Yeah…definitely don’t want to mention that. Why let people know the good news?
Then there’s this…..from the Telegraph:
UK tax system is ‘punishing success’ says Institute for Fiscal Studies
IFS voices concern about state’s growing reliance on tax revenue from small number of high earners
“The Government might be concerned if the Exchequer becomes increasingly reliant on one particular revenue source, as it increases the risk that a shock to one revenue source would have serious implications for total revenues,” the IFS said in its annual Green Budget.
Politicians should resist the “knee-jerk” urge to tax the rich harder during downturns or risk them leaving the country, the economists said.
And the Daily Mail has this big old headline:
Top 1% of earners already pay almost 30% of all income tax as IFS warns half of spending cuts have still not been made
The BBC do not have that headline….and in fact do not mention the rather important statement by the IFS in their report on the IFS’s analysis:
Cost of living crisis to turn around this year, IFS says
Which is curious really because the BBC mentions everything else that is eyecatching except this one very politically relevant fact contained in this IFS press release:
Still not half way there yet on planned spending cuts
Harder to quantify are the risks associated with our increasing reliance on a small group of very rich taxpayers. The share of income tax paid by the top 1% of taxpayers rose from 11% in 1979 to 27.5% in 2011–12. The income tax alone paid by these 300,000 very high income individuals accounts for 7.5% of all tax revenue. These individuals will of course also pay a large fraction of VAT and capital taxes.
And it’s not the only time the IFS has mentioned this ….from a few days ago…here being more explicit that there is a risk:
The Exchequer is, perhaps worryingly, reliant on this very small group of individuals for a very large fraction of revenue: the 1% of income tax payers with incomes in excess of £150,000 pay somewhere between 25 and 30% of all income tax.
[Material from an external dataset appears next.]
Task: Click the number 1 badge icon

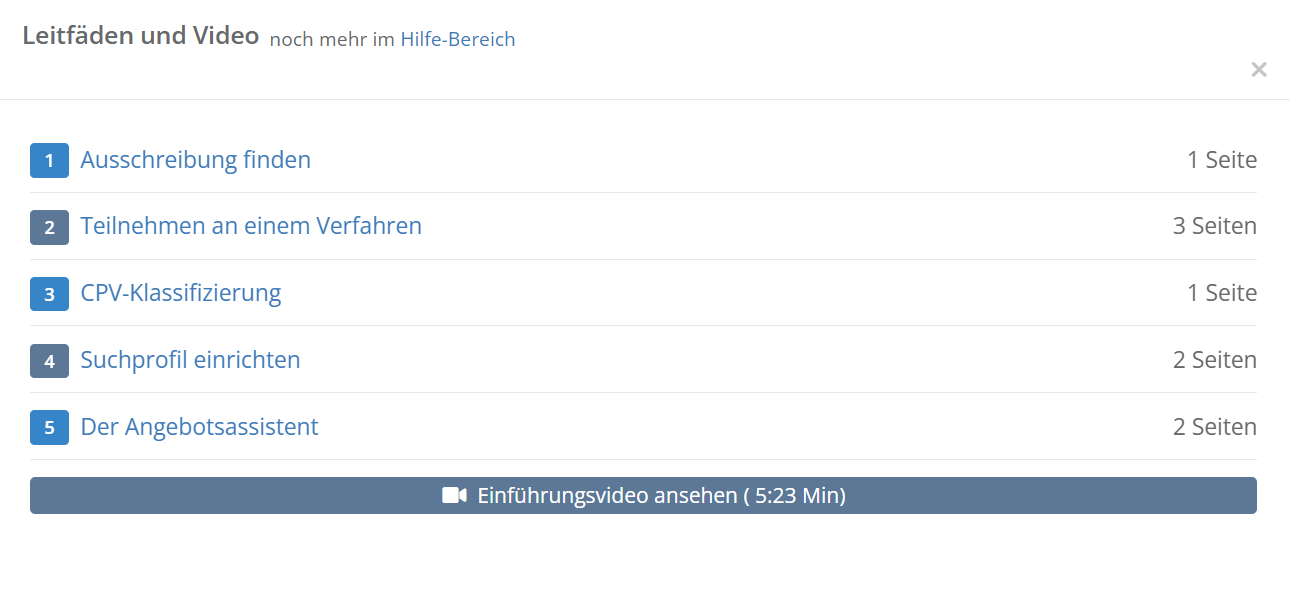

And income tax is set to become even more important as government’s switch from trying to impose corporation tax on will-o-the-wisp multi-nationals and raise it instead on the income of employees, VAT and NI….
‘….government is becoming increasingly reliant on the three main taxes–income tax, VAT and National Insurance contributions (NICs) –which will account for two thirds of all revenue by 2018–19‘
In other words we will be even more reliant on the top earners….so Labour scaring them off by imposing even more taxes (50p + rate?) is possibly not a good idea if you are reliant on them to stay and pay taxes…..see the effect Ed’s mate Hollande and his socialist tax has had on the French rich….they’ve all moved to London….along with their income tax.
Interesting the BBC doesn’t want you to know that the rich are paying such a huge sum of money that we are too ‘reliant upon it’….and that there are risks associated with (Labour’s policy of) relying upon soaking the Rich.
Not something Ed Miliband would like to have broadcast.
And note yet again the BBC concentrates on ‘real wages’…which the IFS tells us is misleading as a measure of the cost of living…as it does not equate to actual income received.
In other words even if ‘real wages’ are still rising only slowly it doesn’t mean there is a ‘cost of living crisis’…..sluggish wage growth appears to be a long-term pattern that has little to do with the recession or the current government.
“However painful falling wages may be, it is important to note that they may have been instrumental in preventing a much larger increase in unemployment,” is how the professors put it…..Labour has repeatedly cited the IFS’s research on falling wages without quoting them on this important point.
The BBC as well funnily enough.
‘……But never mind the facts, perhaps it really is how people feel that is most important to the politicians.
As Mr Miliband knows, 81 per cent of respondents in a recent YouGov poll said they believed prices grew faster than household incomes over the last year.’